Abstract:Search engines and recommendation systems are built to efficiently display relevant information from those massive amounts of candidates. Typically a three-stage mechanism is employed in those systems: (i) a small collection of items are first retrieved by (e.g.,) approximate near neighbor search algorithms; (ii) then a collection of constraints are applied on the retrieved items; (iii) a fine-grained ranking neural network is employed to determine the final recommendation. We observe a major defect of the original three-stage pipeline: Although we only target to retrieve $k$ vectors in the final recommendation, we have to preset a sufficiently large $s$ ($s > k$) for each query, and ``hope'' the number of survived vectors after the filtering is not smaller than $k$. That is, at least $k$ vectors in the $s$ similar candidates satisfy the query constraints.
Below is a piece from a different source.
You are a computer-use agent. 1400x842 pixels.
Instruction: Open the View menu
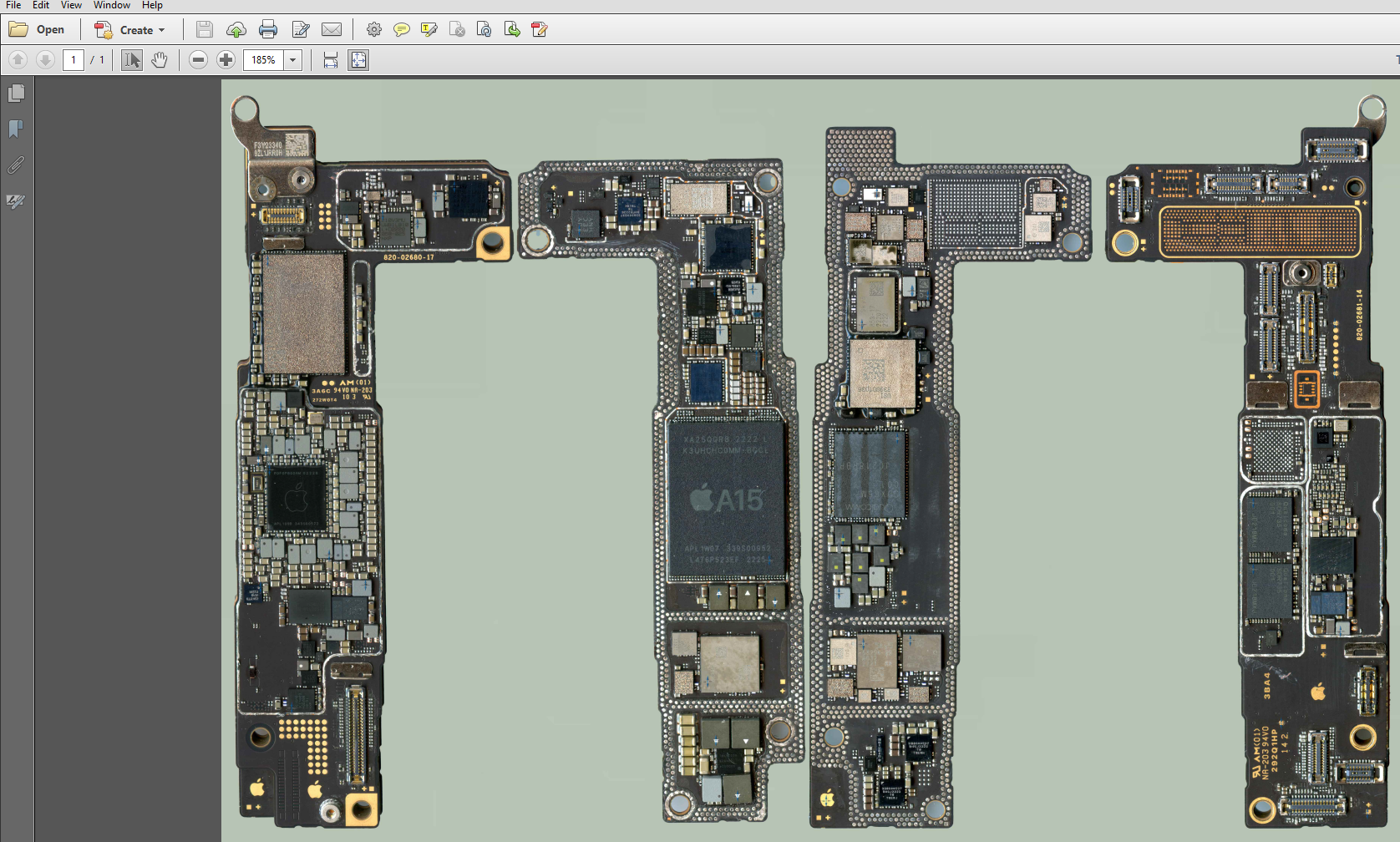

In this paper, we investigate this constrained similarity search problem and attempt to merge the similarity search stage and the filtering stage into one single search operation. We introduce AIRSHIP, a system that integrates a user-defined function filtering into the similarity search framework. The proposed system does not need to build extra indices nor require prior knowledge of the query constraints. We propose three optimization strategies: (1) starting point selection, (2) multi-direction search, and (3) biased priority queue selection. Experimental evaluations on both synthetic and real data confirm the effectiveness of the proposed AIRSHIP algorithm. We focus on constrained graph-based approximate near neighbor (ANN) search in this study, in part because graph-based ANN is known to achieve excellent performance. We believe it is also possible to develop constrained hashing-based ANN or constrained quantization-based ANN.